Creating a used_set given run number, jobset, and process_name


Introduction

A used_set is a way of attaching a calibration(s) to a given CDF run number. Let us say you have your subdetector (the SVX) and somehow calculate 100 rows of calibrations to be put into the SiChipPed table. This doesn't really happen but suffices for example purposes. Now you want to run your offline physics analysis job and access these calibrations. But which runs are these calibrations valid for? In your analysis job you will iterate over runs and events. For a given run, a used_set for that run defines a list of calibrations valid for that run. (Note getting access to calibrations in the offline is a little more complicated than this involving the table PASSES etc).

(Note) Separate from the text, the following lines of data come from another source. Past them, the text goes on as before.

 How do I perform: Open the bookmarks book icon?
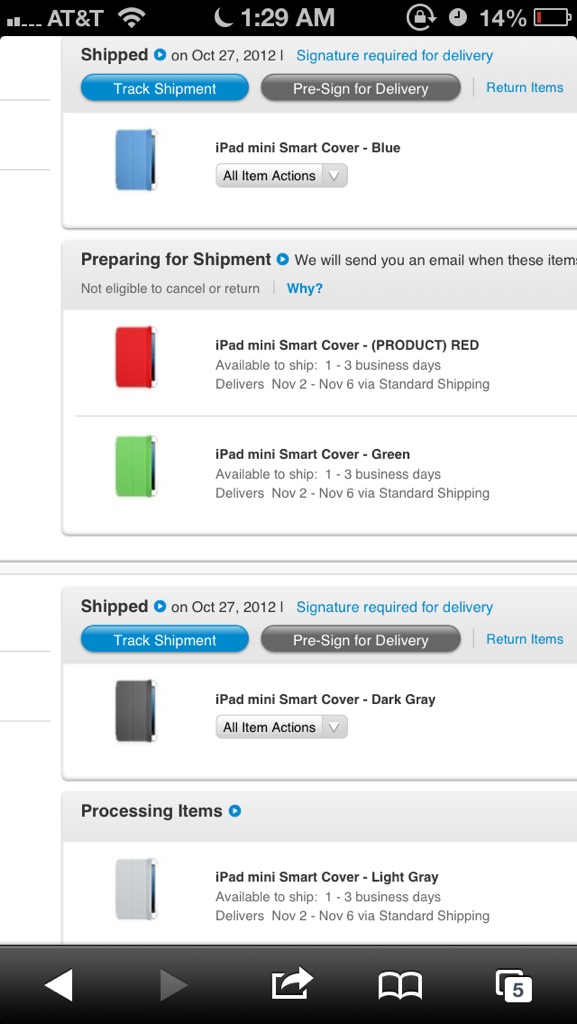pos(400,985)
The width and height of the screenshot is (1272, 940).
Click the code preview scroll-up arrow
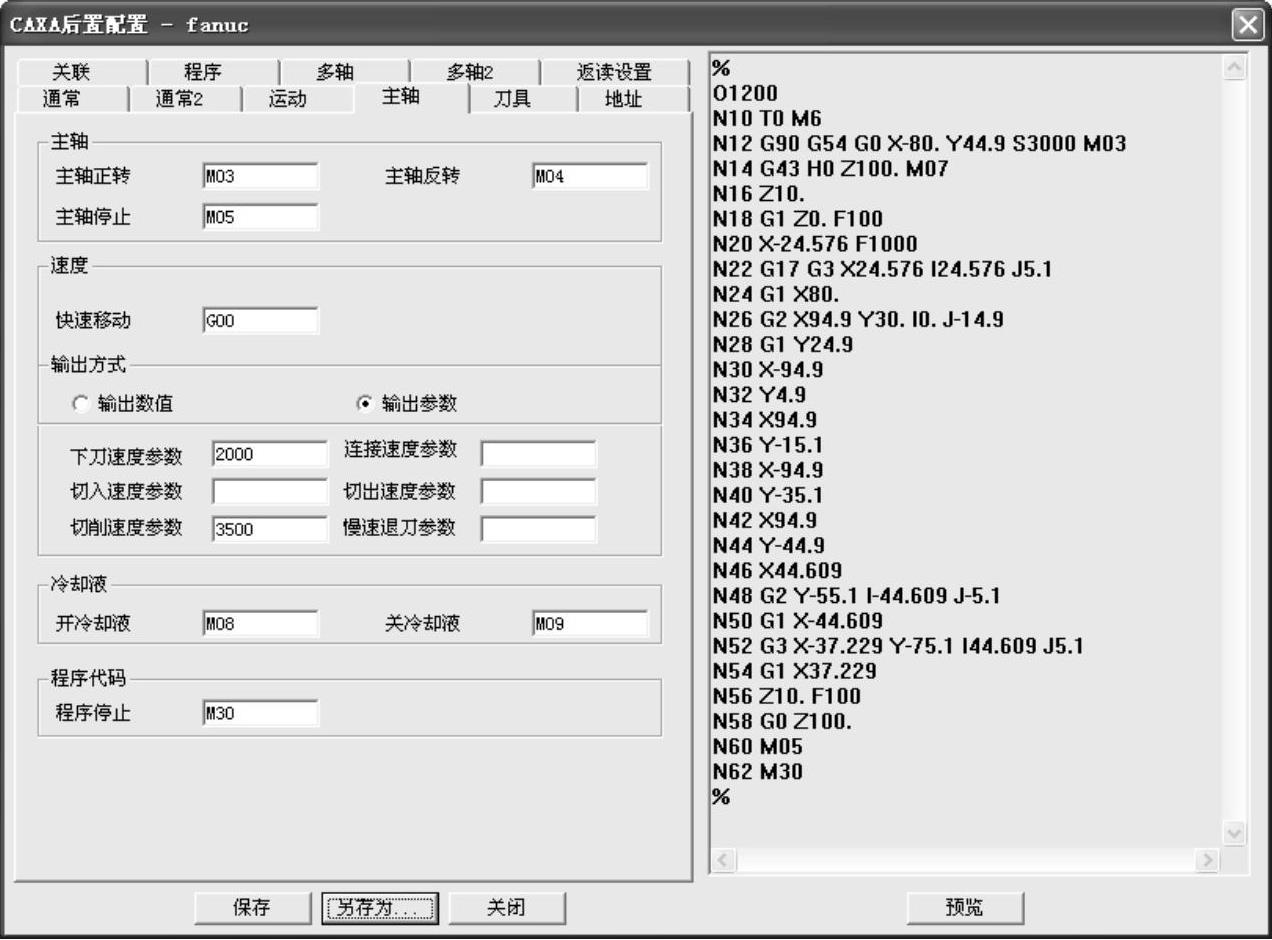1235,68
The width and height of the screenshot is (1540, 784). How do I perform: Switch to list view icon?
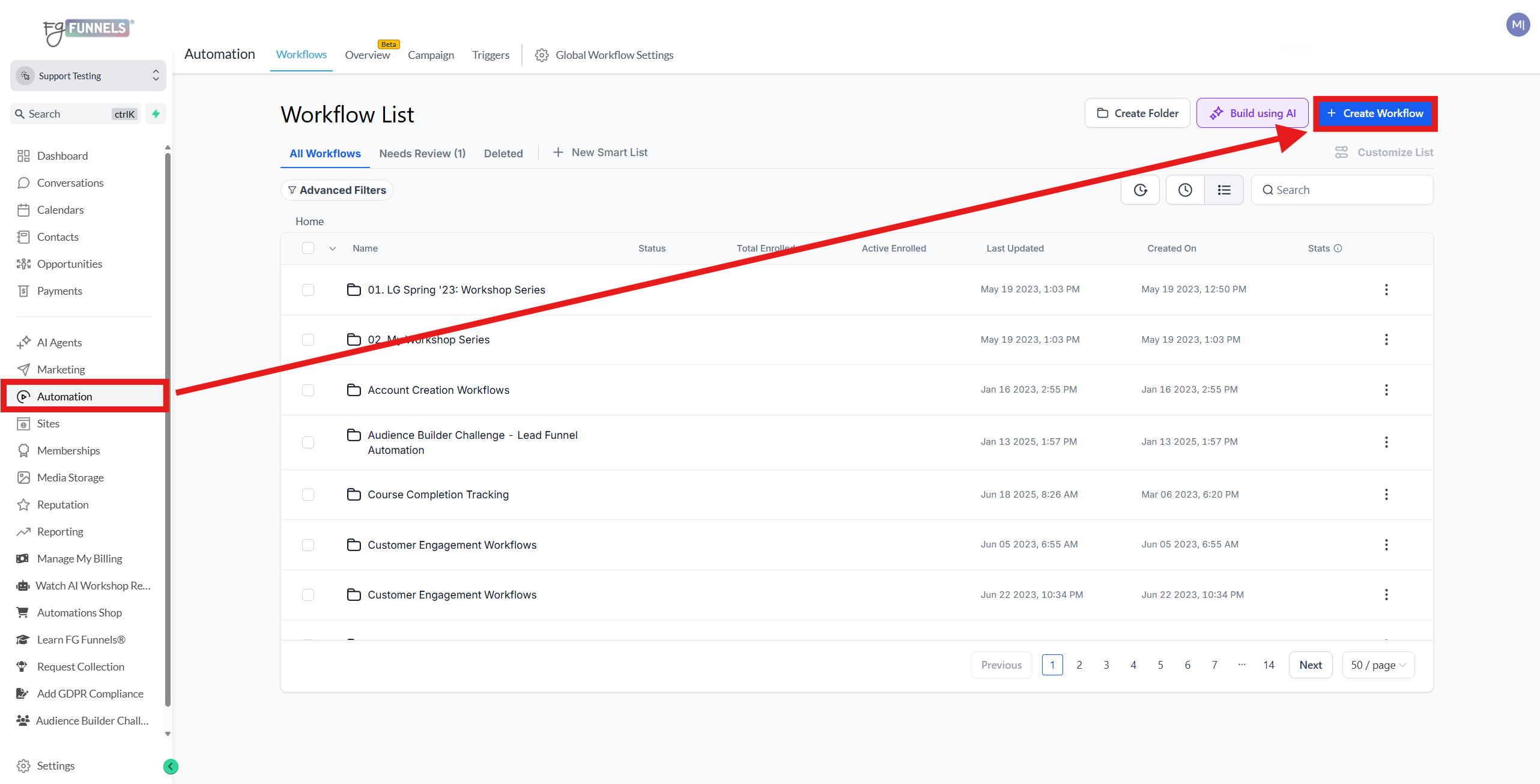click(1224, 190)

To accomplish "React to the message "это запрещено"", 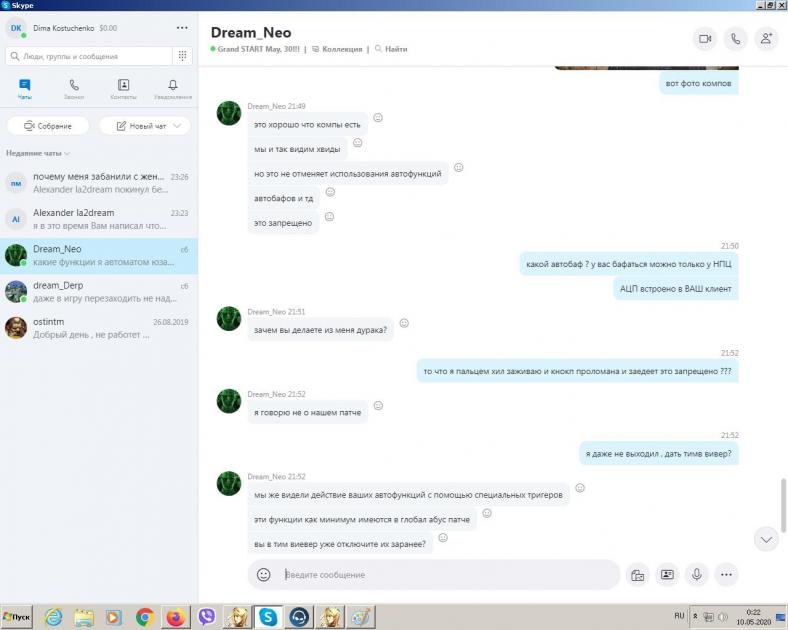I will [x=329, y=216].
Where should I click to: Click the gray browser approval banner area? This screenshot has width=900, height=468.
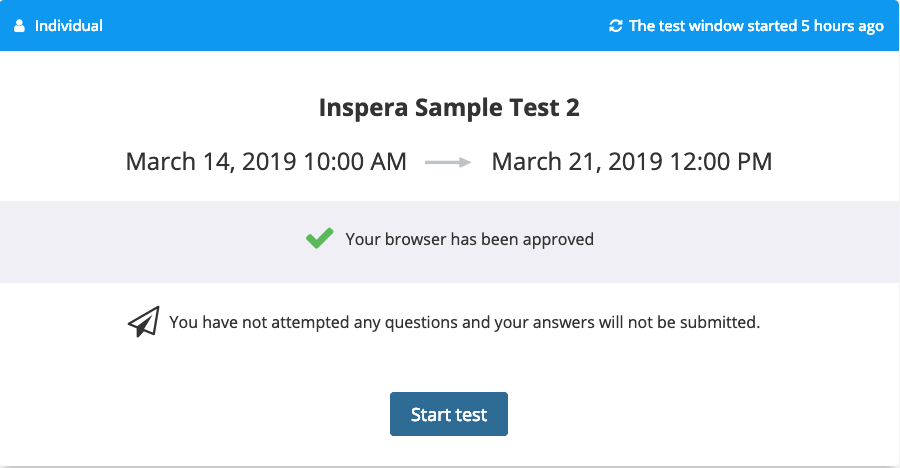coord(449,242)
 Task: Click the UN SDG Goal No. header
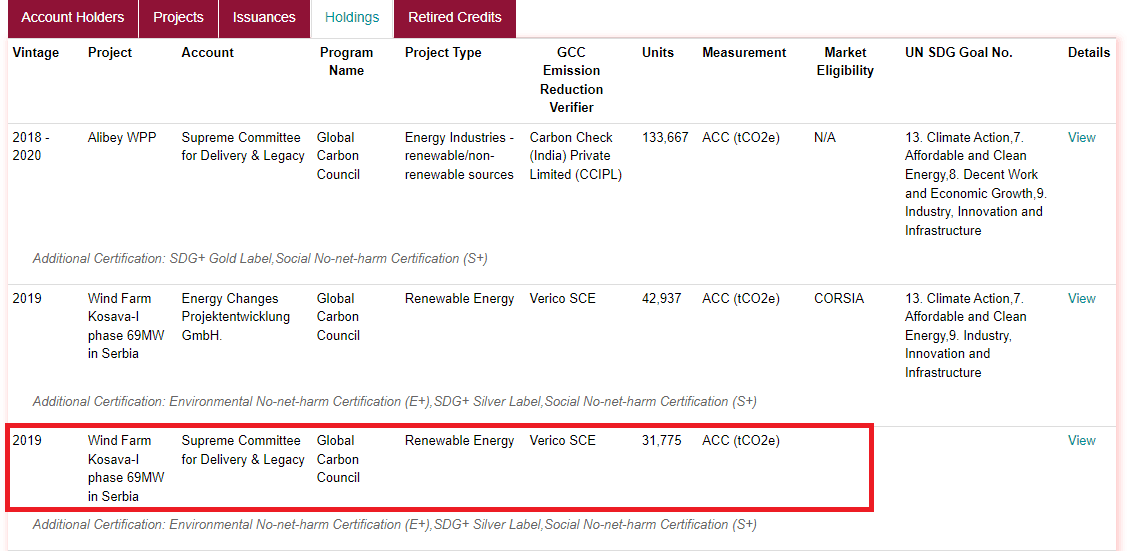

In the database, the concept of a used_set is basically realised by attaching a run_number to a valid_set. A valid_set in turn is a set of "valid" calibrations. It consists of a list of "CID" numbers where each CID refers to N rows in a given table.

Required inputs

The inputs you require to make the used_set are as follows:

The tool

There are actually several tools to make a used_set. You can use CalibDB/bin/DBSetMerge.cc, however, as its name might suggest, this does more than create a used_set, it also merges valid_sets. If all you want to do is create a used_set (or many used_sets) given a run (or runs), a  single jobset and a single process_name then it is recommended that you use:

CalibDB/bin/DBUsedSet_multi.cc

This is the name of the source code file in the cdf run2 software package called CalibDB. In order to use this, you must check out the package and build the binary executable. Do that like this:

source ~cdfsoft/cdf2.cshrc
setup cdfsoft2 development
newrel -t development calibdb_rel
cd calibdb_rel
addpkg -h CalibDB
gmake CalibDB.bin


This makes the binaries for a number of calibration utilities which will then be in the directory:

calibdb_rel/bin/LinuxBlahBlah/

Where LinuxBlahBlah is your "architecture" dir (there should only be one in the bin directory, probably something like: Linux2-GCC_3_3).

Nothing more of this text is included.